■ **Task**
Scan the data that follows and count the lines with the string "will"; answer with the count alone.

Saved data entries

Start of Block

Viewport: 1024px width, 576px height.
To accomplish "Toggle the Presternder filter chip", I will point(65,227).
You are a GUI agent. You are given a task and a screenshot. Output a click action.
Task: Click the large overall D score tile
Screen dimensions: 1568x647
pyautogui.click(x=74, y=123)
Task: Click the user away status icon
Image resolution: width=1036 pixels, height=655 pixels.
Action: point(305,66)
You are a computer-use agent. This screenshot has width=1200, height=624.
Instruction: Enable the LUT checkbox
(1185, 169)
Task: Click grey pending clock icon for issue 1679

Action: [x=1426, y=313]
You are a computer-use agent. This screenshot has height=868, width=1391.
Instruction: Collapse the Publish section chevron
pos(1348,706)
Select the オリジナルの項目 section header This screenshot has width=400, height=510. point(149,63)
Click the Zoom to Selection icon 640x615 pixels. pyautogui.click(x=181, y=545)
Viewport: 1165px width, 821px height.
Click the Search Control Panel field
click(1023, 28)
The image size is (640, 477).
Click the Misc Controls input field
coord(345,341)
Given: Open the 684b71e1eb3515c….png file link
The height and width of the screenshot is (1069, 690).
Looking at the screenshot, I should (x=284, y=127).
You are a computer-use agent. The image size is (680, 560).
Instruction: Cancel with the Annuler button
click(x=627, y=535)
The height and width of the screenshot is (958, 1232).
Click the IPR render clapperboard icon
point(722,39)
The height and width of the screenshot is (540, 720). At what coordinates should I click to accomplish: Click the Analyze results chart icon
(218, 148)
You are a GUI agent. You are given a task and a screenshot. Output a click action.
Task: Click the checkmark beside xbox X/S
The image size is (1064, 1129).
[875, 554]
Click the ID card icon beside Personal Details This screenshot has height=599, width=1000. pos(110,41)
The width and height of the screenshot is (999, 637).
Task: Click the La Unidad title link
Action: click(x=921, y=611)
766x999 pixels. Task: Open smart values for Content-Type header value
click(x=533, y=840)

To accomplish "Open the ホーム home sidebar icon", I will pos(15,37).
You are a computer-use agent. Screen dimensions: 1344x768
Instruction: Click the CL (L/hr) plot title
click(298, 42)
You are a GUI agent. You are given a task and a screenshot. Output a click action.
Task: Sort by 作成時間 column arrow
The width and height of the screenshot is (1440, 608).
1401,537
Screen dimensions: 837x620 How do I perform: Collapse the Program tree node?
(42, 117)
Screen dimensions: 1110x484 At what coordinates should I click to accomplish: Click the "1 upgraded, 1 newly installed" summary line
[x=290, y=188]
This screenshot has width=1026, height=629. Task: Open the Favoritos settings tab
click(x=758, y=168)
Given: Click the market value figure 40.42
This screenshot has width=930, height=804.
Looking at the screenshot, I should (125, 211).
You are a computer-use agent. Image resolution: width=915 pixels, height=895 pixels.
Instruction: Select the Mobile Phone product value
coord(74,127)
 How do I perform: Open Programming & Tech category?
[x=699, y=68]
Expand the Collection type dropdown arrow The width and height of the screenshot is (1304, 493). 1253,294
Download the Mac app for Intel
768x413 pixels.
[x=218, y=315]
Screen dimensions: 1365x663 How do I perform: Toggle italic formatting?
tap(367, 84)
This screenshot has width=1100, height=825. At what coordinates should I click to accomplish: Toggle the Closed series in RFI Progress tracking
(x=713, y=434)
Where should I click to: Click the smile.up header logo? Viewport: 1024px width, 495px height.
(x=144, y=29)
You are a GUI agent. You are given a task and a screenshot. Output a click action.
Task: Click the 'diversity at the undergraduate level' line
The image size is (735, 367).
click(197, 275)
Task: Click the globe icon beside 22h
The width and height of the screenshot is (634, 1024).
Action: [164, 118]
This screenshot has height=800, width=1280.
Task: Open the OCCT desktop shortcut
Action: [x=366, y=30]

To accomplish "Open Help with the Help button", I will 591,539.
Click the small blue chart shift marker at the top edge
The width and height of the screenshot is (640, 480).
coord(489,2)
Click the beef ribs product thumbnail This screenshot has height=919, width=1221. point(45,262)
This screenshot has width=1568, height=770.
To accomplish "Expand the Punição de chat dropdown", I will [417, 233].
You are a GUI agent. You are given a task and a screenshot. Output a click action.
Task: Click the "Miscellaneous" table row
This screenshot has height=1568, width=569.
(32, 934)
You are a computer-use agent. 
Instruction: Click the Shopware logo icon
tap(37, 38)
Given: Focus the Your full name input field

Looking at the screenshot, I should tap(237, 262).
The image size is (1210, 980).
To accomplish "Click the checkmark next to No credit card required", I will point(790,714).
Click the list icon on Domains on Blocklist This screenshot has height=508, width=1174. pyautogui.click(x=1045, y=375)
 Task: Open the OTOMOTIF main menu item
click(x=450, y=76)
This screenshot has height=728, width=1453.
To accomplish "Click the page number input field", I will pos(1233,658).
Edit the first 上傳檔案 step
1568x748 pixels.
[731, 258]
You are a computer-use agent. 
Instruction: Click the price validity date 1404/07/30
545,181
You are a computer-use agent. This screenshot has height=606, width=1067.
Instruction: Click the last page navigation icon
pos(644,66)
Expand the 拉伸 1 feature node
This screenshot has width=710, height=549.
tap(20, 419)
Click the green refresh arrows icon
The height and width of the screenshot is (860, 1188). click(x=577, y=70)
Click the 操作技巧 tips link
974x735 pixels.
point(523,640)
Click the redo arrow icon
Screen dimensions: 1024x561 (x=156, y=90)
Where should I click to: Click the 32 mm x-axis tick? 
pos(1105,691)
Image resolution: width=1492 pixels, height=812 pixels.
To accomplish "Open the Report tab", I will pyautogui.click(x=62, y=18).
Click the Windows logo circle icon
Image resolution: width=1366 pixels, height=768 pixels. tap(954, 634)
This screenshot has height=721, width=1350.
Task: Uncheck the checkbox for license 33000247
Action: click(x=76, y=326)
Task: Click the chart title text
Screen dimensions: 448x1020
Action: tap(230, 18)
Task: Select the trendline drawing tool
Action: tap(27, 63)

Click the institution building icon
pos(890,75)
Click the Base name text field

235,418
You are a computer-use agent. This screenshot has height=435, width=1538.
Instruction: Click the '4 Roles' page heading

End of Block

■ **Response for this exercise**
7